Popular Science Monthly/Volume 47/May 1895/Notes

NOTES.

The leaves of pine and fir trees are inflammable—in strong contrast with the leaves of deciduous trees, which can not be made to burn at all while green—because of the pitch they contain, which consists of fats and ethereal oils, and compared with which the proportion of water is small. When the leaves burn, the water is at once converted into steam, and causes the explosions, snapping, and spitting of fire for which burning coniferous trees are remarkable. Dry fir leaves, although they burn very rapidly, do not exhibit these explosions, because there is no water in them. The rending of tree trunks struck by lightning is in like manner supposed to be caused by the steam evolved from the sap suddenly heated by the electric force.

M. Saccado, a botanist of some fame, computes the number of known species of plants to be 175,700, including 105,251 phanerogams, 2,819 ferns, 565 other vascular cryptogams, 4,609 mosses, 3,041 liverworts, 5,600 lichens, 39,603 fungi, and 12,178 algæ; and he guesses that the whole number of fungi is perhaps as much as 250,000, and that of other plants 135,000. It is proper to observe that the author is a specialist in fungi, and is therefore perhaps predisposed to make a liberal estimate of their number.

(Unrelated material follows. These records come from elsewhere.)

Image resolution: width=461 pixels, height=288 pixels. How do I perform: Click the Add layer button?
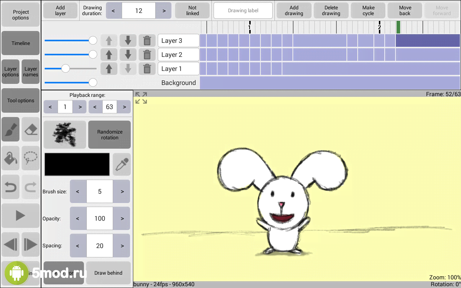[60, 10]
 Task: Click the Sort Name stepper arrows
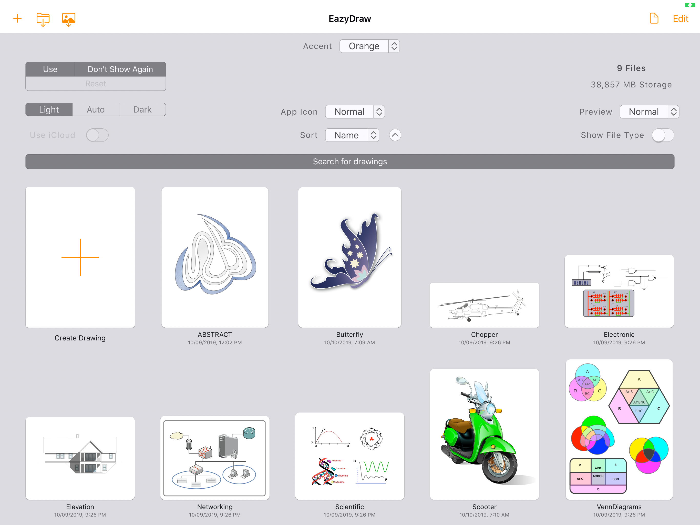click(x=373, y=135)
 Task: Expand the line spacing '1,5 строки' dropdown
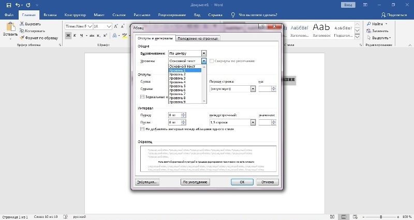[x=253, y=122]
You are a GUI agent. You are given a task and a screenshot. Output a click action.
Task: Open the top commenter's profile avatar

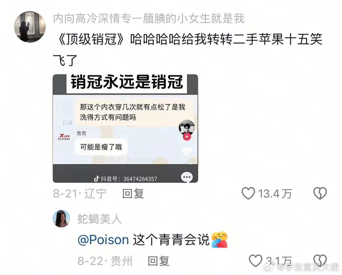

The International Meteorological Committee, at its recent meeting in Upsala, Sweden, decided upon the publication of a cloud atlas, to be in English, French, and German.

The educational conference of a week, held last summer at the Summer School of Applied Ethics, Plymouth, Mass., was so successful that it has been decided to transform it into a department of the school. The special direction of the department has been assigned to a committee of three experienced teachers, and the sessions will begin near the end of July and close about August 12th. This new department does not enter into competition directly with existing summer schools, for the aim is neither to give instruction in the school subjects nor in the theory, history, and art of education, but to consider education as a social force and its relation to other social forces.

The Deseret professorship of geology in the University of Utah has been endowed, as we learn in a note from Dr. James E. Talmage, the incumbent of it, with sixty thousand dollars by the liberality of the Salt Lake Literary and Scientific Association—not by the city, as was stated in a recent note in the Monthly. The Literary and Scientific Association is a body incorporated for scientific pursuits which has existed for several years in Salt Lake City.

Recent dispatches from Europe state that argon, the newly discovered element in the air, has been found by Prof. Ramsay in combination in a mineral containing the extremely rare elements yttrium and erbium; associated with it was another gas which under Prof. Crookes's spectroscope gave a spectrum identical with that of the hypothetical element helium, which has been found in the spectrum of the sun and of the aurora borealis, but, till this time, nowhere else. M. Berthelot has, by means of the electric spark, effected a combination of argon with benzene.

A new weed has become common and abundant through a large part of the central Southwestern States. It is described by J. C. Arthur, of Purdue University Agricultural Experiment Station, under the name of Lactuca scariola wild or prickly lettuce as an annual, related to the garden lettuce,—but bearing prickles on parts of the leaf and stem, and blossoming in July and August. It has all the qualities needed to insure its survival—producing many seeds, feathered for wind-carriage and ready to grow, sprouting abundantly when cut, and tenacious in its root hold. It is of curious botanical interest as having, like the silphium or compass plant, the property of twisting its stem leaves into a vertical position, with the edge directed north and south. It is one of two well-marked compass plants. It is not likely to be exterminated, and can at most be kept down by timely mowing and uprooting.

The result of an inquiry by Dr. J. S. Cameron, of Huddersfield, England, into the conditions of the dwelling as affecting recovery from measles, points to the conclusion that fresh air provided by a through draught tends to produce recovery when measles has attacked the family; while overcrowding, dirt, and structural or other insanitary conditions assist in bringing about a fatal result.